A Comissão Europeia propôs a Lei de Acelerador Industrial, uma iniciativa emblemática "Made in EU" que condicionaria partes das compras públicas e regimes de apoio a requisitos de conteúdo local e baixo teor de carbono em setores estratégicos selecionados. O ministério do comércio da China criticou o plano como discriminatório e alertou que poderá responder caso os interesses das empresas chinesas sejam prejudicados.
A Comissão Europeia propôs, em 4 de março de 2026, a Lei de Acelerador Industrial (IAA), uma medida concebida para impulsionar a capacidade de fabricação europeia e reduzir dependências em diversos setores estratégicos, utilizando o poder de compra público e determinados regimes de apoio público.
Autoridades europeias argumentam que a iniciativa responde a reclamações de empresas da UE que enfrentam concorrência intensa — particularmente em áreas como veículos elétricos, baterias e alguns materiais industriais — de produtores que se beneficiam de forte apoio estatal, inclusive na China.
Stéphane Séjourné, vice-presidente executivo da Comissão Europeia responsável pela estratégia industrial, descreveu a proposta como uma forma de usar dinheiro público para fortalecer a produção doméstica e reduzir vulnerabilidades. Em reportagens públicas citadas por outros veículos, ele afirmou que a medida iria "criar empregos ao direcionar o dinheiro dos contribuintes para a produção europeia, diminuindo nossas dependências e aumentando nossa segurança econômica e soberania".
Sob a proposta, critérios de "Made in EU" e/ou de baixo carbono seriam introduzidos para compras públicas e apoio público em setores que incluem, inicialmente, aço, cimento, alumínio, a cadeia de valor automotiva e tecnologias net-zero. Na área automotiva, resumos do setor sobre o projeto de lei descrevem requisitos para que veículos apoiados por certos regimes públicos sejam montados na UE e atendam a limites de conteúdo local — comumente descritos como um limite de 70% para componentes que não sejam de bateria, com requisitos adicionais para certos componentes de baterias.
A proposta também inclui disposições que endureceriam as condições para alguns grandes investimentos estrangeiros diretos em setores estratégicos especificados. Análises legais e políticas do projeto descrevem a possibilidade de vincular requisitos a certos investimentos estrangeiros — tais como medidas relacionadas a tecnologia, emprego e integração da cadeia de valor — em vez de uma proibição geral à participação estrangeira.

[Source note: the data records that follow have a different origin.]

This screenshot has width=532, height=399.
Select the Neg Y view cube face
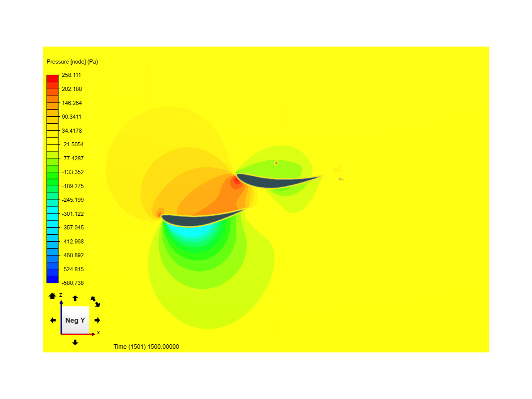pos(75,320)
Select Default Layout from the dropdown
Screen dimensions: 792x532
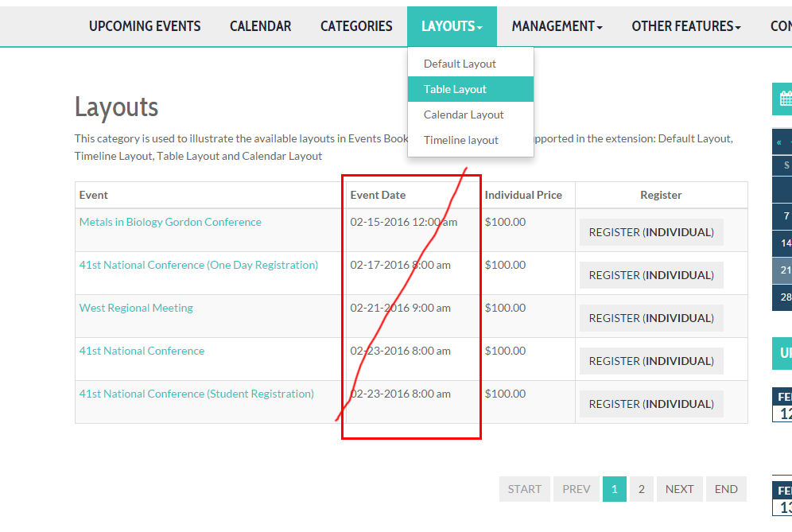[x=460, y=64]
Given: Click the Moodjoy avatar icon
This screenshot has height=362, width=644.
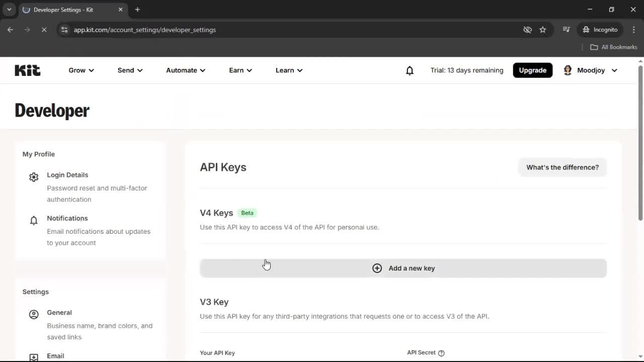Looking at the screenshot, I should 568,70.
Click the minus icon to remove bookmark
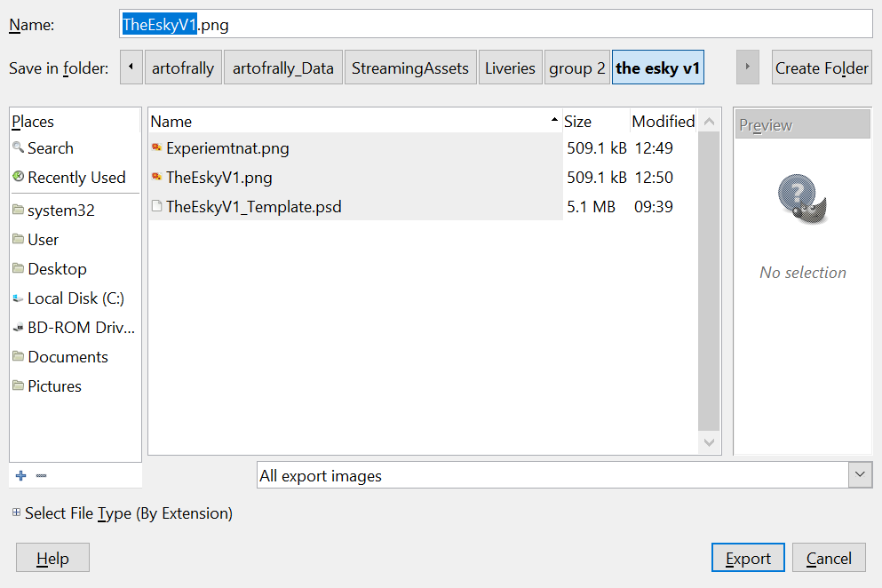Image resolution: width=882 pixels, height=588 pixels. [x=41, y=476]
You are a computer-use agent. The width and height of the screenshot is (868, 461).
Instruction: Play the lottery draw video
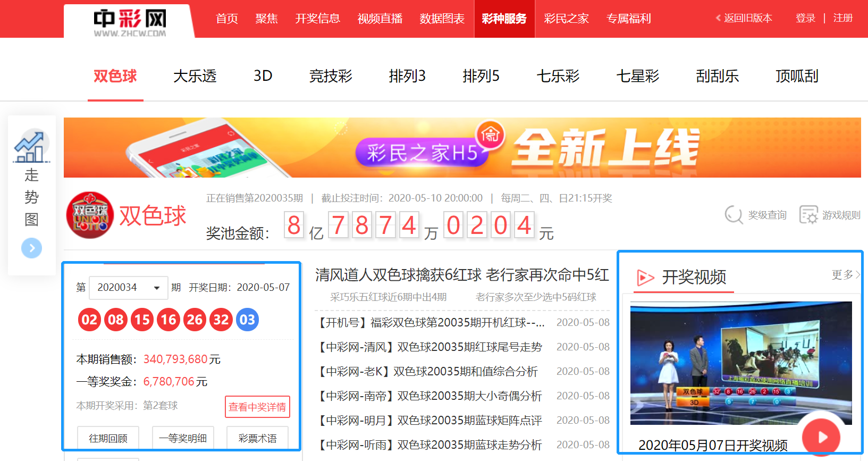[x=821, y=437]
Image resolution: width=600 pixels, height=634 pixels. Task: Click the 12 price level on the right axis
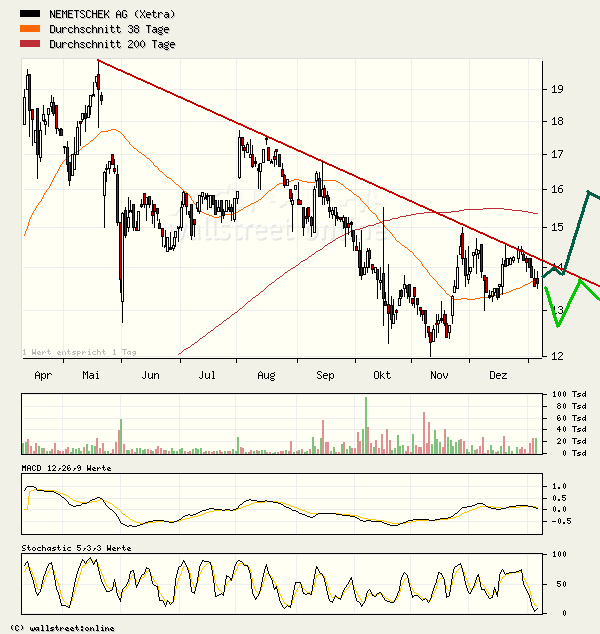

O Ministério do Comércio da China alertou que vê a iniciativa como "discriminação sistêmica" contra empresas estrangeiras e afirmou que, se a UE avançar de formas que prejudiquem os interesses das empresas chinesas, Pequim tomará "contramedidas" para salvaguardar os direitos das suas empresas. Grupos industriais chineses na Europa também criticaram aspectos do plano, incluindo disposições que caracterizam como transferência forçada de tecnologia e um escrutínio mais rigoroso sobre o investimento estrangeiro.
Dentro da UE, a proposta gerou debate entre os Estados-membros sobre até que ponto os requisitos "Made in EU" devem ir e como interagem com os compromissos comerciais internacionais do bloco. Análises do projeto indicam que a Comissão pretende alinhar a abordagem com as obrigações da UE, como o Acordo sobre Contratos Públicos da OMC e certos acordos de livre comércio, ao mesmo tempo que incentiva uma maior produção local para projetos financiados publicamente.
A proposta segue agora para o processo legislativo ordinário da UE, exigindo a aprovação do Parlamento Europeu e dos Estados-membros da UE no Conselho antes que possa se tornar lei.